Sigh, I don't think I'm getting anywhere. I stare at my phone constantly trying to forge new friendships and yet there is this hole that needs to be filled, in which, these friendships can't fill. Am I an impostor? Am I just trying to create something to fill the gap. How do I know that if I get you back, that it will be just like before? Would you be happy? I guess that's a risk I can't afford. I've been telling myself that as each day passes and you start to drift farther away, that it is for the best. It's late at night where my bed feels like its the size of the ocean and I'm there smack dab in the center trying to stay afloat; trying not to drown in the loneliness that I feel. Then there is the daytime where I have to keep my mind constantly busy, so I don't have to think about what you or who you are doing. I guess I'm stuck in the past and it is clear that you are way ahead in the future, I'm left in the dust. I'm chasing a mirage, I'm left wanting something so much that as soon as I think I'm close enough it dissipates and I'm left with nothing. It sometimes feels like I'm going through the motions but I don't think I'm getting anywhere emotionally. I'm just stuck. I'm living in the past.

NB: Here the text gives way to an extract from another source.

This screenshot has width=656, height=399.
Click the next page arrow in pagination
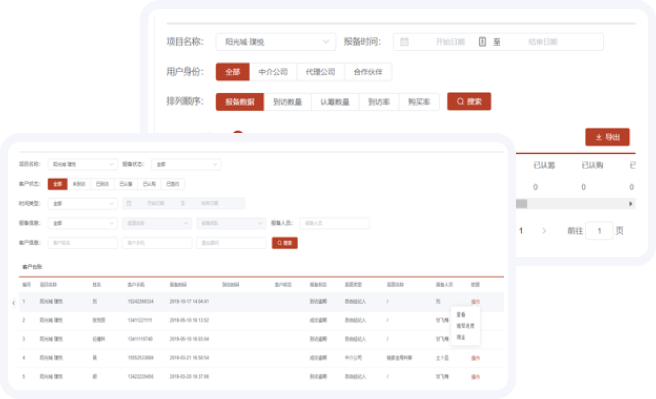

Then there are those people, who see that I'm in such despair that they try to prey on those feelings of loneliness, but I'm sorry if that is what you have in mind then you can throw yourself out; I don't have time for that. I wake up in the morning and I go through my routine and I'm really exhausted. Then there are so many of the other people trying to help me out and get me out of my shell, but I'm scarred from you. I'm so far beyond gone, that anyone who tries to get close they end up in the shadow of my so called love for you. I feel broken. I feel that if I let someone in and then BAM! I'm hurt and I feel like it was all my fault.
I stare at the ceiling and I count the edges of each wall and the crevices that the shadows form and I lay in bed and I hope I sleep, I don't want any of those nightmares to find me. I crawl into my thoughts and I slowly lay prey to the thoughts in my head and I have no control over them when I sleep. That's when I am most weak. I have had a dream so real that I woke up still feeling each hateful feeling as if the dream had happened seconds ago, so recent. Why can't I just dream the black screen, I don't want to remember. Maybe I should, would it help? Would it help if I actually had closure? I've always been the type of person to say, "ANYTHING is possible, you just have to want it." Now, I'm pretty sure I was just being naive. I'm really tired of trying to fight for everything, Can someone just cut me a break and let me just float like a cloud in the sky?
Can you please, stop standing there, know what you want, know what you need, and stop dragging me along with you and your girl, please? I'm tired of this what if and if only kind of things, can you just give me back my heart, my love, the things you thought were free?
"There are so many possibilities waiting for me, I just have to open my eyes, Open my heart, and just hope that today will be different than yesterday."